Eine aussagekräftige Dokumentation umfasst Einreisenachweise aus dem Reisepass, Einwanderungsdokumente, Arbeitsverträge, Gehaltsabrechnungen, Steuerwohnsitzbescheinigungen, gegebenenfalls ausländische Steuererklärungen und eine klare Aufstellung der Arbeitszeit für grenzüberschreitende Vergütungen. Es geht nicht darum, Dokumente um ihrer selbst willen zu sammeln, sondern darum, die sachlichen Angaben in der Steuererklärung schnell nachweisen zu können.

Erkennen, wann die Einreichung für einen Standardbearbeiter zu komplex ist

Die Steuererklärung für Gebietsfremde ist ein Spezialgebiet.
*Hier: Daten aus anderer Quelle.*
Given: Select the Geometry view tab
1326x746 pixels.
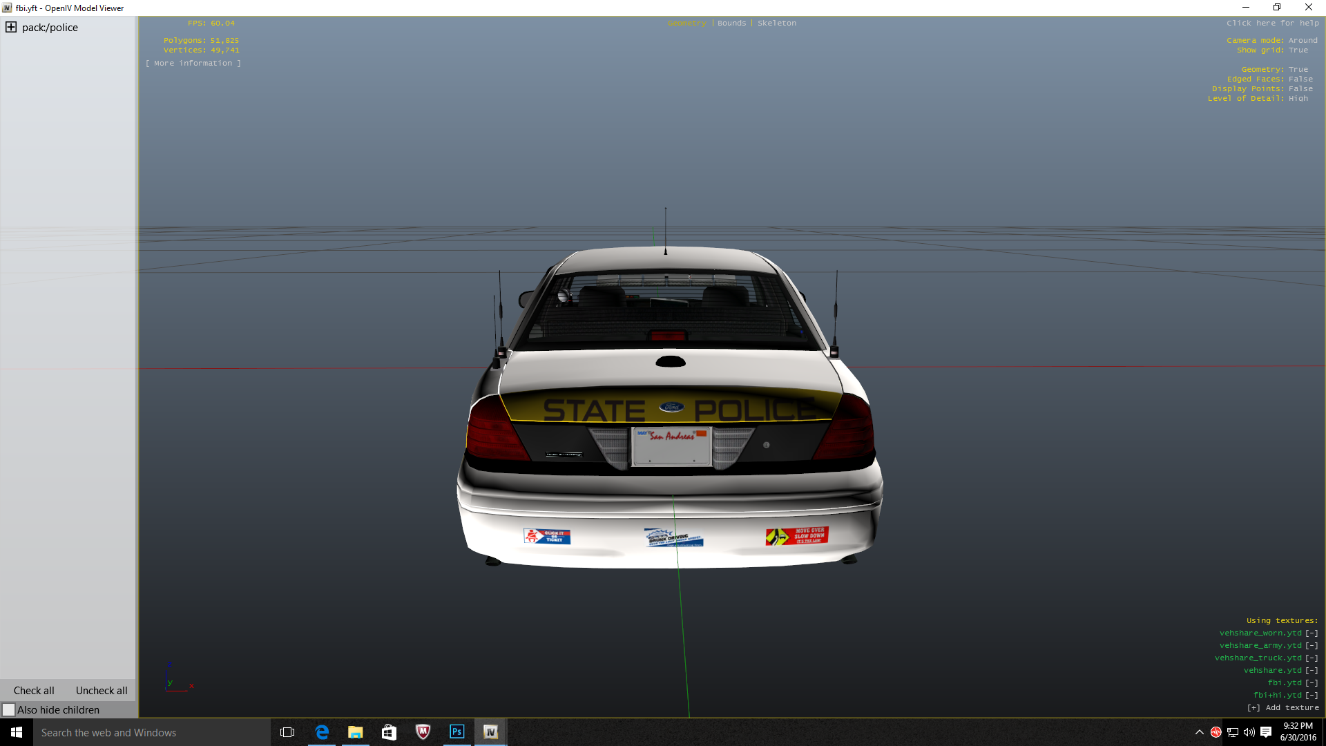Looking at the screenshot, I should tap(686, 23).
Das Formular mag auf den ersten Blick überschaubar erscheinen, doch die zugrundeliegenden Probleme betreffen häufig die Auslegung von Doppelbesteuerungsabkommen, die Zuordnung von Lohn- und Gehaltsabrechnungen, Ausnahmen vom Wohnsitzprinzip und grenzüberschreitende Meldepflichten, mit denen sich ein Steuerberater im Allgemeinen nicht routinemäßig befasst.
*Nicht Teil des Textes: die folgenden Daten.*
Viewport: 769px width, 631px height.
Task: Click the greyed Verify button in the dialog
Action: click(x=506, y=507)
Das heißt nicht, dass jede Steuererklärung für Nichtansässige kompliziert ist. Manche sind unkompliziert. Wenn es aber um mehrere Länder, Aktienvergütungen, Wohnsitzänderungen im Vorjahr, verspätete Quellensteuererklärungen oder auf Doppelbesteuerungsabkommen beruhende Positionen geht, ist eine fachliche Prüfung deutlich wichtiger als Schnelligkeit.

Die richtige Antragstellung ist nicht immer die einfachste. Es ist diejenige, die Ihren Status, Ihr Einkommen und die für Ihren Fall geltenden Regeln genau widerspiegelt.

Für Nichtansässige ist es oft ratsam, sich ausreichend Zeit zu nehmen, um die rechtlichen Grundlagen korrekt zu erfassen. Eine Steuererklärung, die auf der korrekten Analyse von Wohnsitz, Herkunft und Doppelbesteuerungsabkommen basiert, ist einfacher einzureichen, leichter zu verteidigen und birgt ein deutlich geringeres Risiko, Probleme zu verursachen, die sich bis ins nächste Jahr hineinziehen.